↓
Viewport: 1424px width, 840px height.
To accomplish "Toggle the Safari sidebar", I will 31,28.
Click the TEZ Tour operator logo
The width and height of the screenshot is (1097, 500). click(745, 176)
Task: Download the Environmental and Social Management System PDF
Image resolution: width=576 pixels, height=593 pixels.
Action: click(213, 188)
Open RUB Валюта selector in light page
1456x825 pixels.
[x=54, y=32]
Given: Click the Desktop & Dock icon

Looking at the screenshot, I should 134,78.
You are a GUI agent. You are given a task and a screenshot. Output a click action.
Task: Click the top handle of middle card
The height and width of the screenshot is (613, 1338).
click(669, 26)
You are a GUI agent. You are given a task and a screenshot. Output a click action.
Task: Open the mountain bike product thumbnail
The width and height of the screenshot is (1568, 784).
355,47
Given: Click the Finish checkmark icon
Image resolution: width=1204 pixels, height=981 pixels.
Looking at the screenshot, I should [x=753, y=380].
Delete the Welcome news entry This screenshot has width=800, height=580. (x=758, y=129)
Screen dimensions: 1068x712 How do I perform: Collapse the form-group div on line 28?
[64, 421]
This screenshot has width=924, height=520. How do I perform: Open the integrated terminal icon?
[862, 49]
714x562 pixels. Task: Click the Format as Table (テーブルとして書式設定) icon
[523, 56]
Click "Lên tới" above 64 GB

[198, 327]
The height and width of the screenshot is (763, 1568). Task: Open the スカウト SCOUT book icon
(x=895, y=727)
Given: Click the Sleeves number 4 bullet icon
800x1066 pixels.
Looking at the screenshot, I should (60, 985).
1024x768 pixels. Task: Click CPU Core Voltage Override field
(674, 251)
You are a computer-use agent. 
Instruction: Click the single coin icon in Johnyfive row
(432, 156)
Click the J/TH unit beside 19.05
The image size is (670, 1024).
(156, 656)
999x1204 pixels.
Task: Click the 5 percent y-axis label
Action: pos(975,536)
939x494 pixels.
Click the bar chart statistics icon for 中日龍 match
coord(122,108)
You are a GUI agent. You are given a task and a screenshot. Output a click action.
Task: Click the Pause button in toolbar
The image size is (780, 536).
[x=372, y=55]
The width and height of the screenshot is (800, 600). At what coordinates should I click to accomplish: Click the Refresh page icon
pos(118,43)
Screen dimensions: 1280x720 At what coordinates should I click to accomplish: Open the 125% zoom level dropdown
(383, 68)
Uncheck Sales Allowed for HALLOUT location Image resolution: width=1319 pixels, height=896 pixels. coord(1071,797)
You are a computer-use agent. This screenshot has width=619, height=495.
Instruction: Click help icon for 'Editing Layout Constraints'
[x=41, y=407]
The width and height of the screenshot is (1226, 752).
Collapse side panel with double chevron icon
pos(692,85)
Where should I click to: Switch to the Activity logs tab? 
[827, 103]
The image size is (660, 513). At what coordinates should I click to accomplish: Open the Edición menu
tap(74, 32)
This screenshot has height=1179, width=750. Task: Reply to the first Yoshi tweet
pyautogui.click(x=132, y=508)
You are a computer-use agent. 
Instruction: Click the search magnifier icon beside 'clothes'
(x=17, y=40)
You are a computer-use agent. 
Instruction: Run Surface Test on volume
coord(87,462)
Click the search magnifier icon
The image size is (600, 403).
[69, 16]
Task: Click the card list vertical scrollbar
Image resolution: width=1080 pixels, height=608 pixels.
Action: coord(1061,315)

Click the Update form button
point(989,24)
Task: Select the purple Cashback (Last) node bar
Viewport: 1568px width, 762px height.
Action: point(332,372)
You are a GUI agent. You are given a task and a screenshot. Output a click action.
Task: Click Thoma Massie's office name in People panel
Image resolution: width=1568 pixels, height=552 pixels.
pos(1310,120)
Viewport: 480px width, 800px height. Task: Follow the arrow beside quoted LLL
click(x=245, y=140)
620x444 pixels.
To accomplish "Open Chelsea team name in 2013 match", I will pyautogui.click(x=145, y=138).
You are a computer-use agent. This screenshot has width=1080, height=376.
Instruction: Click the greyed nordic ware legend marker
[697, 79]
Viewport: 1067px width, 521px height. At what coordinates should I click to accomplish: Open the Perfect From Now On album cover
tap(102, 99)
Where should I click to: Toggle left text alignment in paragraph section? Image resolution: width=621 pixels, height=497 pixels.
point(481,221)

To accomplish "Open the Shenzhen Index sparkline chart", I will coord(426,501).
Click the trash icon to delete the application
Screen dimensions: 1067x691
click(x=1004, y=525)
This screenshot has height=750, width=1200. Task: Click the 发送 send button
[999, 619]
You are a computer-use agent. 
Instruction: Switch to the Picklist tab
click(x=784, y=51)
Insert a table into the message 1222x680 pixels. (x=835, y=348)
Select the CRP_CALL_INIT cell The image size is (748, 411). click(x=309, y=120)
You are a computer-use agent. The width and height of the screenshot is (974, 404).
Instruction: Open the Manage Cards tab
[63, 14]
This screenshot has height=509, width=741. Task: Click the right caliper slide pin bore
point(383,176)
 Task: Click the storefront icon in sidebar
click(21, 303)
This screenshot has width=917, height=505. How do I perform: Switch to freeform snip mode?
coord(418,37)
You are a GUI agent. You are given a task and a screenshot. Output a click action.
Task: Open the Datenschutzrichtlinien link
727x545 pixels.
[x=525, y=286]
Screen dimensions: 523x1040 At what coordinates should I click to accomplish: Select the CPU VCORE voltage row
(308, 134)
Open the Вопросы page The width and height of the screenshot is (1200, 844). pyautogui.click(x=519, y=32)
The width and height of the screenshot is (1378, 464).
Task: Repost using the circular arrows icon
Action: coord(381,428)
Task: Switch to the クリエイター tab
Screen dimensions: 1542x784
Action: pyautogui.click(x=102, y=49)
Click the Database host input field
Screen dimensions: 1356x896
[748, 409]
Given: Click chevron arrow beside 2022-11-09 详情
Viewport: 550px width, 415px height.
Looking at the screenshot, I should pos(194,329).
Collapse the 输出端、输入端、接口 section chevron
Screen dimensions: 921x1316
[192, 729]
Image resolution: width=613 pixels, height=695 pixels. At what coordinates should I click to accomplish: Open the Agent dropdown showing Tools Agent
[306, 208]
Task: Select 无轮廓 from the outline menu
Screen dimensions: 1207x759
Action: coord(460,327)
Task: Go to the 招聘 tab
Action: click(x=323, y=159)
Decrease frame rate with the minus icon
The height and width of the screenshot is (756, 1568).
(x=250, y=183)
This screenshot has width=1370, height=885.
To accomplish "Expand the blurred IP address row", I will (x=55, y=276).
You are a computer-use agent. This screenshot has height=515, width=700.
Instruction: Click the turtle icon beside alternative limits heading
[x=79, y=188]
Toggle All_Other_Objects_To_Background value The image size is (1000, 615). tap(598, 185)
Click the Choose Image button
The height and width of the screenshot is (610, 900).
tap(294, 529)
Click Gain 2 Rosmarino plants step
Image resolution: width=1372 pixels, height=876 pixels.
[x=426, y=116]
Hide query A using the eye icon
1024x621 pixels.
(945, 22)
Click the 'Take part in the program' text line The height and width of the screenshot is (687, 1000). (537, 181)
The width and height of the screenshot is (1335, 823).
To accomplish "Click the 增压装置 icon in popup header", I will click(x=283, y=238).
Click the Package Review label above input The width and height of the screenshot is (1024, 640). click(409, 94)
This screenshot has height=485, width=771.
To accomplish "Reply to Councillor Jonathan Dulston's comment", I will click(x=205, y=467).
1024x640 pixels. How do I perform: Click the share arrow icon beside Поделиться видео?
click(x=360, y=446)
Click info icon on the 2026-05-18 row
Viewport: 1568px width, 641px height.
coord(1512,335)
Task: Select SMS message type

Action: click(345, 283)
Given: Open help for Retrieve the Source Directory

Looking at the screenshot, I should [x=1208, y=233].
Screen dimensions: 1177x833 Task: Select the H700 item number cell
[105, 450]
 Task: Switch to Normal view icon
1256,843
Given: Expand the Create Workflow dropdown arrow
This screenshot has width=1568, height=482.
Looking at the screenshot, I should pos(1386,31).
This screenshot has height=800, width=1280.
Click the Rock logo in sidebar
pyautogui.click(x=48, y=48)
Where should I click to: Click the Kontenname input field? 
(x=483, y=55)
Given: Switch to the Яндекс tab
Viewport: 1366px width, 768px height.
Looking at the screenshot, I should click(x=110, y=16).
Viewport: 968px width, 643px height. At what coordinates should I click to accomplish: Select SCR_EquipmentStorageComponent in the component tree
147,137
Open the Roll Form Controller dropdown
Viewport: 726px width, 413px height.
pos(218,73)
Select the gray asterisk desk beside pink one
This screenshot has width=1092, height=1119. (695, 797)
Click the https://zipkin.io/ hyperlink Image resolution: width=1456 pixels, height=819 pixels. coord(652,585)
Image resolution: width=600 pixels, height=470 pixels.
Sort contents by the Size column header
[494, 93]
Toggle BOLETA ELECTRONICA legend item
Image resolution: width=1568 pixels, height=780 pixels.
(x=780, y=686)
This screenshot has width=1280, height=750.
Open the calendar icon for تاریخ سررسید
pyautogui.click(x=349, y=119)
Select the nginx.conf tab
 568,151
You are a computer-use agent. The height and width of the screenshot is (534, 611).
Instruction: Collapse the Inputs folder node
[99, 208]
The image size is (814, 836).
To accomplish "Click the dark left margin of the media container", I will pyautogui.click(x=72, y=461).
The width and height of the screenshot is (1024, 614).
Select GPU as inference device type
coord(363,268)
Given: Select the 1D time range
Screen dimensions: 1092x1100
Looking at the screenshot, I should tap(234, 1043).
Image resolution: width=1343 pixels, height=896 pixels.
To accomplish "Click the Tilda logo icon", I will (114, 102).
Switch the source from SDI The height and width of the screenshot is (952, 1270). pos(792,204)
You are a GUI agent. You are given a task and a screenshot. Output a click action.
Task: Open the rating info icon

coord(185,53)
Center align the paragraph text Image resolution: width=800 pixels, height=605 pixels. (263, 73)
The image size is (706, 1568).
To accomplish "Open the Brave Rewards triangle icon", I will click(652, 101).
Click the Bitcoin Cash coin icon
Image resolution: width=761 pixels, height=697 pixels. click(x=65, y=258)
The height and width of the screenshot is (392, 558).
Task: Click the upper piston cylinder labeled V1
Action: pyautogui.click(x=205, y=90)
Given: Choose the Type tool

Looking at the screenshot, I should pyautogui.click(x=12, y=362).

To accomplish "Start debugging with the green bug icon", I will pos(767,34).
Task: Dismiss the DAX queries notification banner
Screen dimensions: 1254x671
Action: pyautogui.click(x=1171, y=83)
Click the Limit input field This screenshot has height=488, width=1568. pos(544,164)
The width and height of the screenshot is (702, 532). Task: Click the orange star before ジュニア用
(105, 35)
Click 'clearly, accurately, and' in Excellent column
↑
**About this exercise**.
Pull out all lines from the entries above that include the word "Expand".

**Answer box**.
To accomplish "Expand the blurred IP address row", I will (x=55, y=276).
Given: Expand the Create Workflow dropdown arrow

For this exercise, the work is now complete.